◆ Records provided:
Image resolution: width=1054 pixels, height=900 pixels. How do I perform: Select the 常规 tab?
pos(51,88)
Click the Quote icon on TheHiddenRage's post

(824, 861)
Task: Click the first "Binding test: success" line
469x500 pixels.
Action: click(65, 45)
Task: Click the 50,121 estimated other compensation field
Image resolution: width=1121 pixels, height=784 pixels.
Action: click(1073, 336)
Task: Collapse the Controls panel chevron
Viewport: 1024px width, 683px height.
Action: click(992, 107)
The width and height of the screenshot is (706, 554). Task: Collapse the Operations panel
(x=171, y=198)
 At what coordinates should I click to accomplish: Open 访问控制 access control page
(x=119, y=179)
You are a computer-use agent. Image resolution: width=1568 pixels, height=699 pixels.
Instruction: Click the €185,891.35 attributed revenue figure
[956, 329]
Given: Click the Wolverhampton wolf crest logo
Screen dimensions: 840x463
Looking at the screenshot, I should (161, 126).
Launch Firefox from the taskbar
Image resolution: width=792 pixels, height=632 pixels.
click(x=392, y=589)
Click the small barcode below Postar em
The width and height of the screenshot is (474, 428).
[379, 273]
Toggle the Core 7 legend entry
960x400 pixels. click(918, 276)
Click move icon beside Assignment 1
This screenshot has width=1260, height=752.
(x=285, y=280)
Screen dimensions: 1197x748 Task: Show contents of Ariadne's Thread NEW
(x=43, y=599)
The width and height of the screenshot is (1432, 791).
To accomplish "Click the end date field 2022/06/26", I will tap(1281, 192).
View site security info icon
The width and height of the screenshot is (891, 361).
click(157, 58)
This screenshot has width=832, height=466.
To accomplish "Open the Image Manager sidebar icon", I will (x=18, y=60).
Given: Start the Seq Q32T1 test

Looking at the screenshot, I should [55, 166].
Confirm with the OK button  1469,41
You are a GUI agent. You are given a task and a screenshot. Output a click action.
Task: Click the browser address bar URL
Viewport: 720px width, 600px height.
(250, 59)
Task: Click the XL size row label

◆ To do:
Each line of the data that contains "agent" should be counted; please give only the number.

◆ Written solution:
2